8.7.4.6 Configure Corosync and Pacemaker

At this point, the DRBD file system is configured and initialized and both MySQL Fabric and MySQL Server has been installed and the required files set up on the replicated DRBD file system. Pacemaker and Corosync are installed but they are not yet managing the MySQL Fabric Process, MySQL Server and DRBD resources to provide a clustered solution - the next step is to set that up.

Firstly, set up some network-specific parameters from the Linux command line and also in the Corosync configuration file. The multi-cast address should be unique in your network but the port can be left at 5405. The IP address should be based on the IP addresses being used by the servers but should take the form of XX.YY.ZZ.0.

Copy an example to make your life easier:

shell> cp /etc/corosync/corosync.conf.example /etc/corosync/corosync.conf

After editing it, it should have a content similar to what follows:

  totem {
          version: 2
          crypto_cipher: none
          crypto_hash: none
          interface {
                  ringnumber: 0
                  bindnetaddr: 192.168.1.0
                  mcastaddr: 239.255.1.1
                  mcastport: 5405
                  ttl: 1
          }
  }
  logging {
          to_syslog: yes
  }
  quorum {
      provider: corosync_votequorum
      two_node: 1
      wait_for_all: 1
  }
  nodelist {
      node {
          ring0_addr: 192.168.1.101
          nodeid: 1
      }
      node {
          ring0_addr: 192.168.1.102
          nodeid: 2
      }
  }

Be careful while setting up the network address that the Corosync binds to. For example, according to the Corosync documentation, if the local interface is 192.168.5.92 with netmask 255.255.255.0, set bindnetaddr to 192.168.5.0. If the local interface is 192.168.5.92 with netmask 255.255.255.192, set bindnetaddr to 192.168.5.64, and so forth.

This makes Corosync automatically pick the network interface based on the network address provided. It is also possible to set up a specific address, such as 192.168.5.92, but in this case the configuration file is different per machine.

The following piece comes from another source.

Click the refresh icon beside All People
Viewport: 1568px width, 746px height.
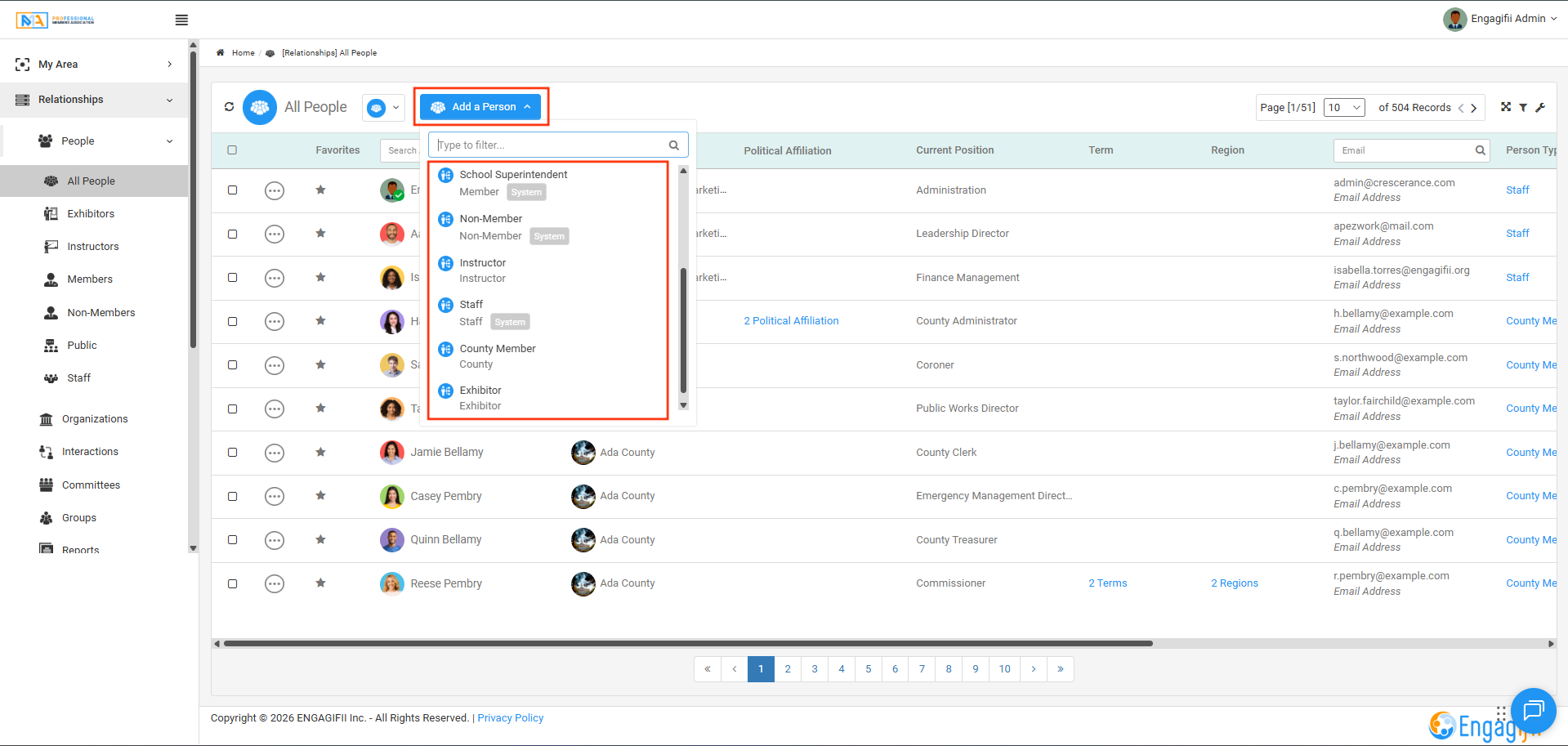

Create the /etc/corosync/service.d/pcmk file to tell the Corosync to load the Pacemaker plug-in:

service {
  # Load the Pacemaker Cluster Resource Manager
  name: pacemaker
  ver: 1
}

Change the /etc/default/corosync file as follows:

# start corosync at boot [yes|no]
START=yes

To avoid any mismatches, the configuration file can be copied across by using these commands on host1:

shell> scp /etc/corosync/corosync.conf host2:/etc/corosync/corosync.conf
shell> scp /etc/corosync/service.d/pcmk host2:/etc/corosync/service.d/pcmk
shell> scp /etc/default/corosync host2:/etc/default/corosync

Start Corosync on both hosts using:

shell> /etc/init.d/corosync start

Run tpcdump to check whether Corosync is working or not:

shell> tcpdump -i eth0 -n port 5405

To start the Pacemaker on host1, execute the following command:

shell> /etc/init.d/pacemaker start

Run Pacemaker's cluster resource monitoring command on host1 to view the status of the cluster:

shell> crm_mon --one-shot -V

As we are configuring a cluster made up of just 2 hosts, when one host fails (or loses contact with the other) there is no node majority (quorum) left and so by default the surviving node (or both if they are still running but isolated from each other) would be shut down by Pacemaker. This is not the desired behavior as it does not offer High Availability and so that default should be overridden (we later add an extra behavior whereby each node shuts itself down if it cannot ping a 3 node that is external to the cluster, thus preventing a split brain situation):

[root@host1]# crm configure property no-quorum-policy=ignore

We turn STONITH (Shoot The Other Node In The Head) off as this solution relies on each node shutting itself down in the event that it loses connectivity with the independent host:

[root@host1]# crm configure property stonith-enabled=false

Roughly speaking, STONITH refers to one node trying to kill another in the even that it believes the other has partially failed and should be stopped in order to avoid any risk of a split-brain scenario. To prevent a healthy resource from being moved around the cluster when a node is brought back on-line, Pacemaker has the concept of resource stickiness which controls how much a service prefers to stay running where it is.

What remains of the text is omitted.